What is assertiveness? Simply put, assertiveness is your ability to be assertive in the presence of others without being aggressive or negative. In the world of mental health and psychotherapy, assertiveness is a useful skill which is acquired and a natural mode of verbal communication. If you are having trouble expressing yourself assertively, ask friends for help. They may have a few helpful tips that can help you come up with an expressive style that communicates your message with less aggression.
The study of assertiveness has shed new light on the subject of passive aggressive behavior. Studies have shown that assertive people tend to use the passive voice when talking to others and they express their anger through the use of the I position. In essence, the person is passive in the way they communicate with others, but the way they express it may differ. People have always been trying to figure out how they can become more assertive in communication, but it has only been recently that experts have been able to articulate the benefits of a proactive approach.
There is a growing body of research which suggests that assertiveness not only creates positive relationships, it can also increase your self-confidence. The stronger your self-confidence, the easier it is to achieve goals and become successful. That is why assertiveness has become a favorite tool in the self-help and transformational armory of modern psychology. A healthy sense of self-confidence can have a significant positive effect on your emotional and social well-being.

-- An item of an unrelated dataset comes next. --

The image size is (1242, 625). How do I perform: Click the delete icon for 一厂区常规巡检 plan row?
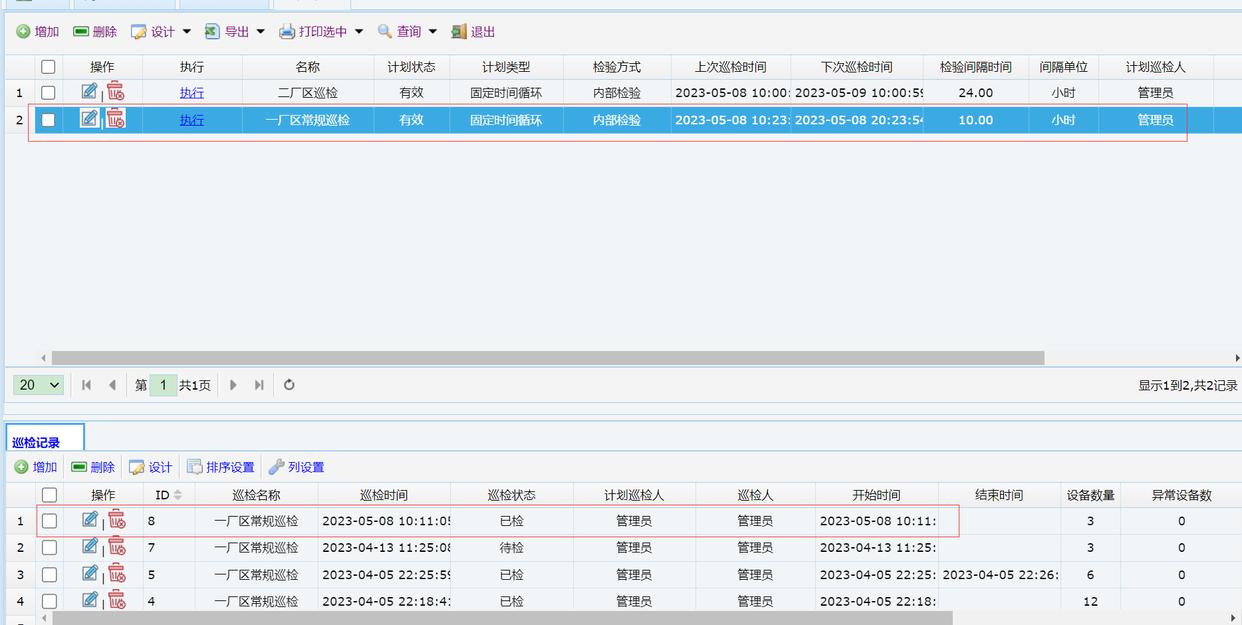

For the most part, the biggest benefit of assertiveness in your communication is that you become more effective at building relationships. When you are open and honest with your partner or friend, you are more likely to receive feedback and to communicate what you want from them. When you communicate with people in your relationships, you get what you expect and this makes it easier for you to communicate with your partner or friend in future situations. For example, when you make an accusation against your partner or friend, you are more likely to hear what you are saying accurately and with less defensiveness. Similarly, when you are passive in your interactions, you do not necessarily know whether you are being heard and you do not have the opportunity to clarify your thoughts or intentions. This could greatly reduce the chances that you will be able to resolve any relationship problems effectively.
The biggest impact of an assertive approach to communication style is that it helps reduce your stress levels. When you are in a consistent state of assertiveness, you are less stressed and your moods are much more balanced. This means that your stress levels are lower, you sleep better and you feel better about the state of your relationships. Many people suffer from very high stress levels and this can lead to depression and anxiety. You will find that once you begin to practice an assertive communication style, your stress levels will come under control and you will soon find that your relationships are more fulfilling than ever.
In conclusion, if you are still unsure about the benefits of assertiveness, you should take the time to study the techniques and methods that make up the discipline of assertiveness. There are many benefits that will make it a worthwhile investment in improving how you interact with others. Your level of happiness will increase as you learn new and exciting ways to express yourself and you will feel empowered to deal with the demands of your life better. At the end of the day, if you want to live a happy, fulfilled life, you need to make sure that you are using the correct type of assertive behavior.